Rewrite the data below with "sidebar" swapped for "side panel" wherever it appears, leaving everything else as it is.

**Raw data:**
================================
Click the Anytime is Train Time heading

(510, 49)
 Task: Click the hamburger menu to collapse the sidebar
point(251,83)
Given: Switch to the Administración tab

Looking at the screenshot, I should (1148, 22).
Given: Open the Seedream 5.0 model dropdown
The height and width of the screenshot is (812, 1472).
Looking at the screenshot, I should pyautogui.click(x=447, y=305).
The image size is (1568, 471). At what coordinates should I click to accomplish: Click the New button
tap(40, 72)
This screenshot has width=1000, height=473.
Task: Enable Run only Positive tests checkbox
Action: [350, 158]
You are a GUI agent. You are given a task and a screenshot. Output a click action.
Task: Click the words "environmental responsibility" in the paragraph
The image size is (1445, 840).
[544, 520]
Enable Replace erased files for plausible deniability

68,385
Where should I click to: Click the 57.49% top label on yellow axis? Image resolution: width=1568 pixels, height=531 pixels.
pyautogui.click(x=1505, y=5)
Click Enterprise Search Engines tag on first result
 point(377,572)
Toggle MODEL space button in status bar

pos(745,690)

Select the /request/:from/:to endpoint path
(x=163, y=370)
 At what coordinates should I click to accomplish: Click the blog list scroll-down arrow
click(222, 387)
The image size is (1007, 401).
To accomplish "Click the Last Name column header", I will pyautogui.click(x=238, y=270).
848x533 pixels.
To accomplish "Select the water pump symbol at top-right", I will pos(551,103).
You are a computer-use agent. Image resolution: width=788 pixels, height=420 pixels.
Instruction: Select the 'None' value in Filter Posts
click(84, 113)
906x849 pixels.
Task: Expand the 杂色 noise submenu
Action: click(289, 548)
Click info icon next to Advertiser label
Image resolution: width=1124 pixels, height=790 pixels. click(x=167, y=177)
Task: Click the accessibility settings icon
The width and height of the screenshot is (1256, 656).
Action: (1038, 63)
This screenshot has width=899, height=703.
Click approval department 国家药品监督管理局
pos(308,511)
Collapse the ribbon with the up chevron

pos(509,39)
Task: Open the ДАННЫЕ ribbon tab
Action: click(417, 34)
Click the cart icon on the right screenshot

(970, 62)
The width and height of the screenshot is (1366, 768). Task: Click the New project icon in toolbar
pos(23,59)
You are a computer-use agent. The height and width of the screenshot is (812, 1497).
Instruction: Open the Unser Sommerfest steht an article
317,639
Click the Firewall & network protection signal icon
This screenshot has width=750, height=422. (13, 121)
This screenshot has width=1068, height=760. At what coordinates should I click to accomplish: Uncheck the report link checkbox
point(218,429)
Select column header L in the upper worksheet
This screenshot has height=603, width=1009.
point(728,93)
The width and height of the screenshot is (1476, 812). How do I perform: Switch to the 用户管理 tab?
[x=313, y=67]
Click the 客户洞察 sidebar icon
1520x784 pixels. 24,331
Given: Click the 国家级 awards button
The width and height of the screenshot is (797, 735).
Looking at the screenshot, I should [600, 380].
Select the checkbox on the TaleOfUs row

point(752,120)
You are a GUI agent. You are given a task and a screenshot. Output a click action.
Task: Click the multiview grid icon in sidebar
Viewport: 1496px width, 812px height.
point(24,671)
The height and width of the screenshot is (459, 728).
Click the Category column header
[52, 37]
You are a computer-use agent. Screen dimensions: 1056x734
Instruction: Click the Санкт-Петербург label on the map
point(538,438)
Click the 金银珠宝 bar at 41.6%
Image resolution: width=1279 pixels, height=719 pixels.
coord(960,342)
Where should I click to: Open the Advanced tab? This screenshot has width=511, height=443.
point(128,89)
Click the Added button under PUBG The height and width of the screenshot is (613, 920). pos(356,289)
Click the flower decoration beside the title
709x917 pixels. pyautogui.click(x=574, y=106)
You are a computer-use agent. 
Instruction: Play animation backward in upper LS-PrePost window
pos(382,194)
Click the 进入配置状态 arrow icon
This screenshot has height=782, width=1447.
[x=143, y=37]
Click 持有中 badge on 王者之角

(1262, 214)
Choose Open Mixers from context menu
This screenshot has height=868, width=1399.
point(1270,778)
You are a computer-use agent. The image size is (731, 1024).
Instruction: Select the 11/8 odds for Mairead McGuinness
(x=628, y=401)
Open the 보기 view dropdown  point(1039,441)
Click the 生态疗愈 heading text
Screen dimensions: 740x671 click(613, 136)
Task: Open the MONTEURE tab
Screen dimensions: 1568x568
================================
**Full output:**
Click the Anytime is Train Time heading

(510, 49)
 Task: Click the hamburger menu to collapse the side panel
point(251,83)
Given: Switch to the Administración tab

Looking at the screenshot, I should (1148, 22).
Given: Open the Seedream 5.0 model dropdown
The height and width of the screenshot is (812, 1472).
Looking at the screenshot, I should pyautogui.click(x=447, y=305).
The image size is (1568, 471). At what coordinates should I click to accomplish: Click the New button
tap(40, 72)
This screenshot has width=1000, height=473.
Task: Enable Run only Positive tests checkbox
Action: [350, 158]
You are a GUI agent. You are given a task and a screenshot. Output a click action.
Task: Click the words "environmental responsibility" in the paragraph
The image size is (1445, 840).
[544, 520]
Enable Replace erased files for plausible deniability

68,385
Where should I click to: Click the 57.49% top label on yellow axis? Image resolution: width=1568 pixels, height=531 pixels.
pyautogui.click(x=1505, y=5)
Click Enterprise Search Engines tag on first result
 point(377,572)
Toggle MODEL space button in status bar

pos(745,690)

Select the /request/:from/:to endpoint path
(x=163, y=370)
 At what coordinates should I click to accomplish: Click the blog list scroll-down arrow
click(222, 387)
The image size is (1007, 401).
To accomplish "Click the Last Name column header", I will pyautogui.click(x=238, y=270).
848x533 pixels.
To accomplish "Select the water pump symbol at top-right", I will pos(551,103).
You are a computer-use agent. Image resolution: width=788 pixels, height=420 pixels.
Instruction: Select the 'None' value in Filter Posts
click(84, 113)
906x849 pixels.
Task: Expand the 杂色 noise submenu
Action: click(289, 548)
Click info icon next to Advertiser label
Image resolution: width=1124 pixels, height=790 pixels. click(x=167, y=177)
Task: Click the accessibility settings icon
The width and height of the screenshot is (1256, 656).
Action: (1038, 63)
This screenshot has width=899, height=703.
Click approval department 国家药品监督管理局
pos(308,511)
Collapse the ribbon with the up chevron

pos(509,39)
Task: Open the ДАННЫЕ ribbon tab
Action: click(417, 34)
Click the cart icon on the right screenshot

(970, 62)
The width and height of the screenshot is (1366, 768). Task: Click the New project icon in toolbar
pos(23,59)
You are a computer-use agent. The height and width of the screenshot is (812, 1497).
Instruction: Open the Unser Sommerfest steht an article
317,639
Click the Firewall & network protection signal icon
This screenshot has width=750, height=422. (13, 121)
This screenshot has width=1068, height=760. At what coordinates should I click to accomplish: Uncheck the report link checkbox
point(218,429)
Select column header L in the upper worksheet
This screenshot has height=603, width=1009.
point(728,93)
The width and height of the screenshot is (1476, 812). How do I perform: Switch to the 用户管理 tab?
[x=313, y=67]
Click the 客户洞察 side panel icon
1520x784 pixels. 24,331
Given: Click the 国家级 awards button
The width and height of the screenshot is (797, 735).
Looking at the screenshot, I should [600, 380].
Select the checkbox on the TaleOfUs row

point(752,120)
You are a GUI agent. You are given a task and a screenshot. Output a click action.
Task: Click the multiview grid icon in side panel
Viewport: 1496px width, 812px height.
point(24,671)
The height and width of the screenshot is (459, 728).
Click the Category column header
[52, 37]
You are a computer-use agent. Screen dimensions: 1056x734
Instruction: Click the Санкт-Петербург label on the map
point(538,438)
Click the 金银珠宝 bar at 41.6%
Image resolution: width=1279 pixels, height=719 pixels.
coord(960,342)
Where should I click to: Open the Advanced tab? This screenshot has width=511, height=443.
point(128,89)
Click the Added button under PUBG The height and width of the screenshot is (613, 920). pos(356,289)
Click the flower decoration beside the title
709x917 pixels. pyautogui.click(x=574, y=106)
You are a computer-use agent. 
Instruction: Play animation backward in upper LS-PrePost window
pos(382,194)
Click the 进入配置状态 arrow icon
This screenshot has height=782, width=1447.
[x=143, y=37]
Click 持有中 badge on 王者之角

(1262, 214)
Choose Open Mixers from context menu
This screenshot has height=868, width=1399.
point(1270,778)
You are a computer-use agent. The image size is (731, 1024).
Instruction: Select the 11/8 odds for Mairead McGuinness
(x=628, y=401)
Open the 보기 view dropdown  point(1039,441)
Click the 生态疗愈 heading text
Screen dimensions: 740x671 click(613, 136)
Task: Open the MONTEURE tab
Screen dimensions: 1568x568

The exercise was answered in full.